The strawberry farmer grows the fruits in polythene bags in what he says started as an experiment, which has paid off.
“I started growing strawberries in 2010 when I was very broke. I had just quit my work at a bank in Eldoret and I had only Sh. 300. I bought 10 seedlings using the money,” he recounts. However, of the plants he bought, four died.
“I decided to put the six seedlings in nylon bags to save myself from losses. I had read from a book that it was possible to grow strawberries in polythene bags filled with soil before transplanting,” says the farmer who is based at Kikuyu, Nairobi.
Interestingly, the seedlings did well. Thereafter, he transplanted the crops, which later produced runners and splits and soon, he had 100 plants.
A strawberry plant takes three months to mature. Farmers are advised to remove the flowers to avoid deformities and to allow the plant to support itself.
“I use rabbit manure and urine as fertiliser. The smaller the animal, the better the manure. I avoid poultry manure because it is too acidic and it will burn the roots and the plants will turn yellow. The best manure is from rabbit, goat, cow or compost,” he says.
During the three month period as he waits to harvest, Njau prunes the old leaves, weeds his plants and waters them.
So far, his one-eighth piece of land holds over 1,000 strawberry plants and he has also set up a greenhouse, which holds another 1,500 strawberry plants planted on the ground.
“I opted for a greenhouse because it protects the plants from the cold season and heavy rainfall as well as pests,” he says.
Njau has lined his greenhouse with a drip irrigation system, which he purchased from a fellow farmer at Sh6,000.
Having succeeded growing the crops in nylon bags, the farmer is experimenting on a new technology. He is growing strawberry seedlings in the nursery before transplanting them in the greenhouse and polythene bags.

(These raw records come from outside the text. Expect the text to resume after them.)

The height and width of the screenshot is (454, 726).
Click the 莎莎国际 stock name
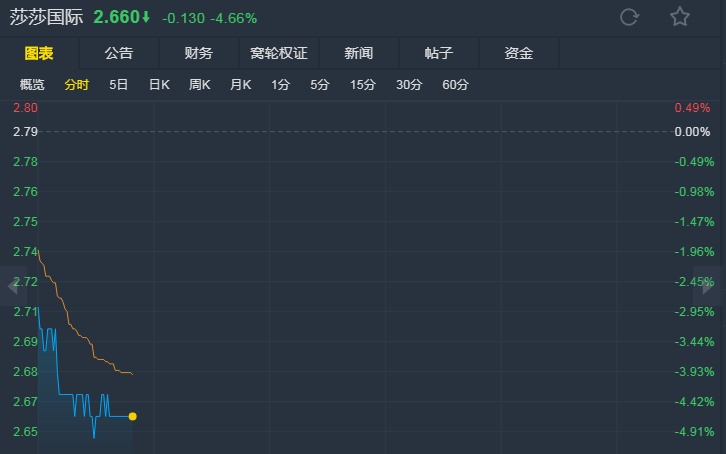[46, 17]
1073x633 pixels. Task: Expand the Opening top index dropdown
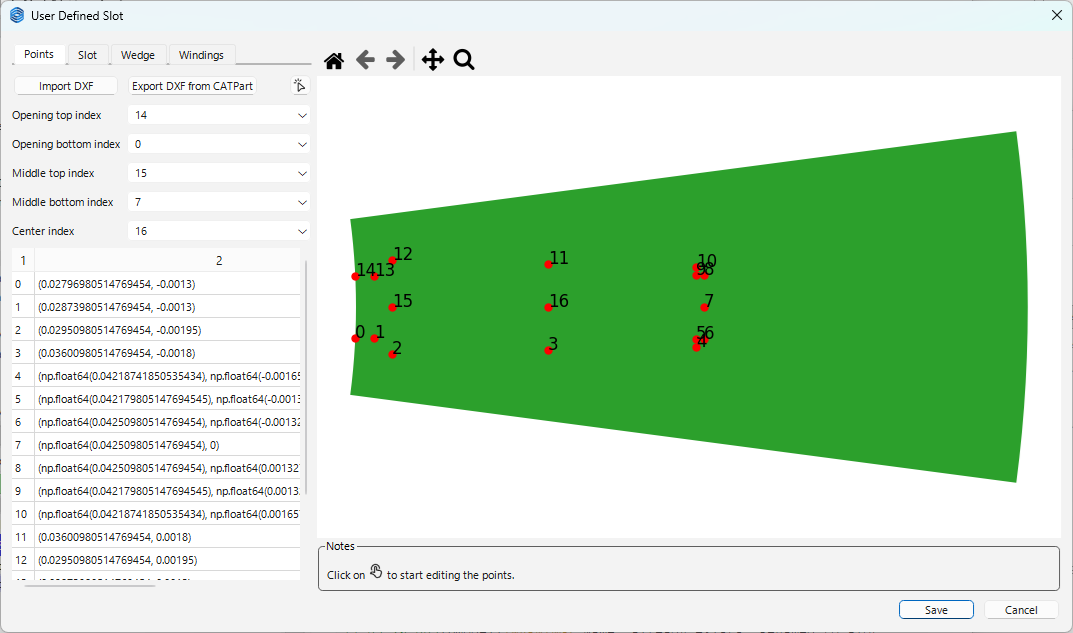click(x=219, y=116)
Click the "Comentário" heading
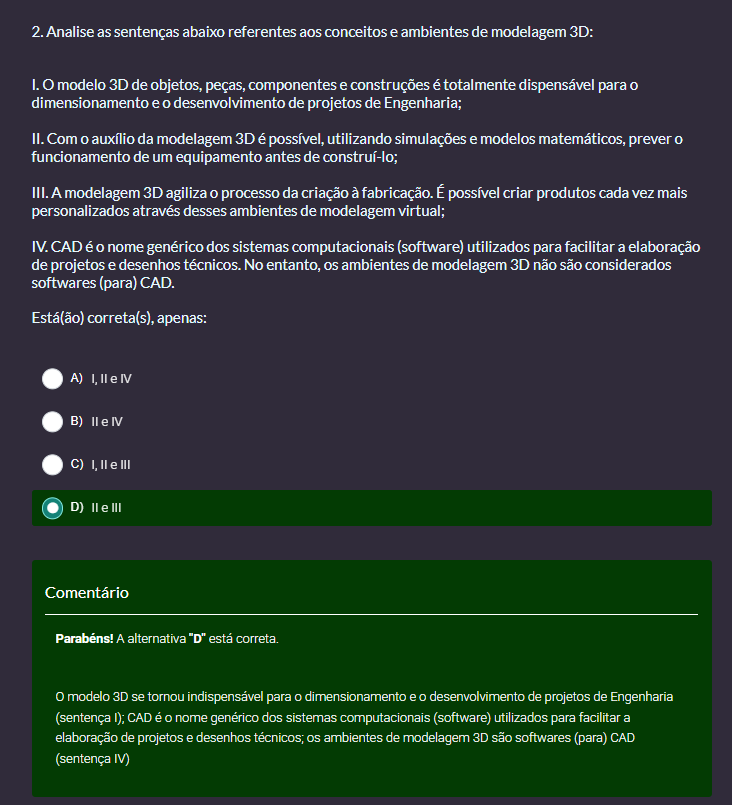732x805 pixels. (87, 592)
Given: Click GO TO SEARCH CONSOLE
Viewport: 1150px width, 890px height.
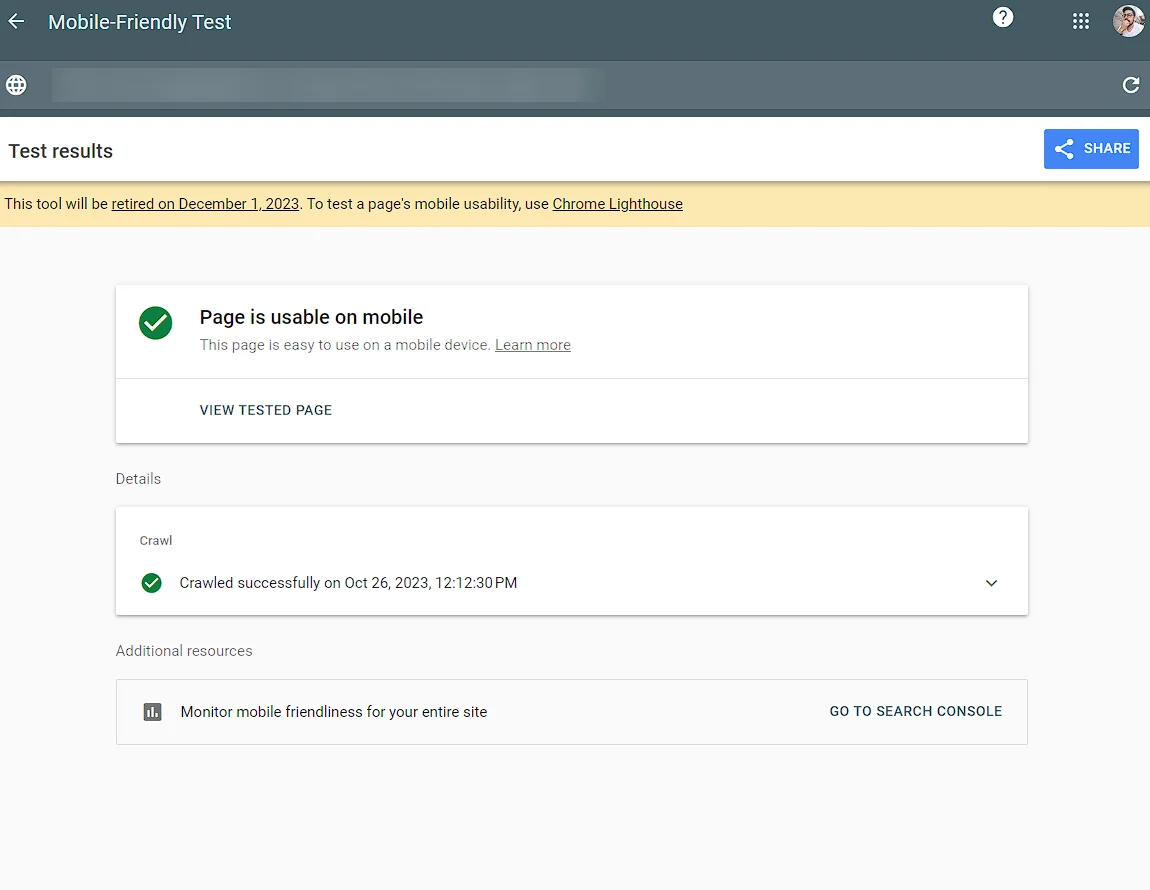Looking at the screenshot, I should [915, 711].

“If you uproot a single seedling with soil from the nursery and plant it directly, it will take two months to mature, unlike the four to six months it takes if planted directly into the soil or polythene bag when the roots are too young.” Each plant gives him seven fruits, which means he gets more than 6,000 from his over 1,000 plants.
He sells 5,000 fruits and leaves the others for home use.
“I grade the fruits, then I only sell grade one and two to hotels and groceries in Nairobi. The rest I use to make jam and juice.”
In a good month, he makes a minimum profit of Sh80,000.
Njau trains strawberry farmers and charges Sh500 per head, per session. His greatest challenges are pests and birds.
Livingstone Ekisa, an agricultural extension officer with Ministry of Agriculture, says growing strawberry in nylon bags helps save space and it is easier to control weeds.
“One uses less water since the soil does not lose moisture. The challenge is that if the water does not drain, the roots will die. Also, you need plenty of fertiliser or manure since the nutrients in the soil are limited.”
Prof Richard Mulwa, a senior lecturer at Egerton University’s Department of Crops, Horticulture and Soil, notes that growing strawberries in polythene bags is advantageous since it is easier to control diseases, one is able to use refined and superior soil.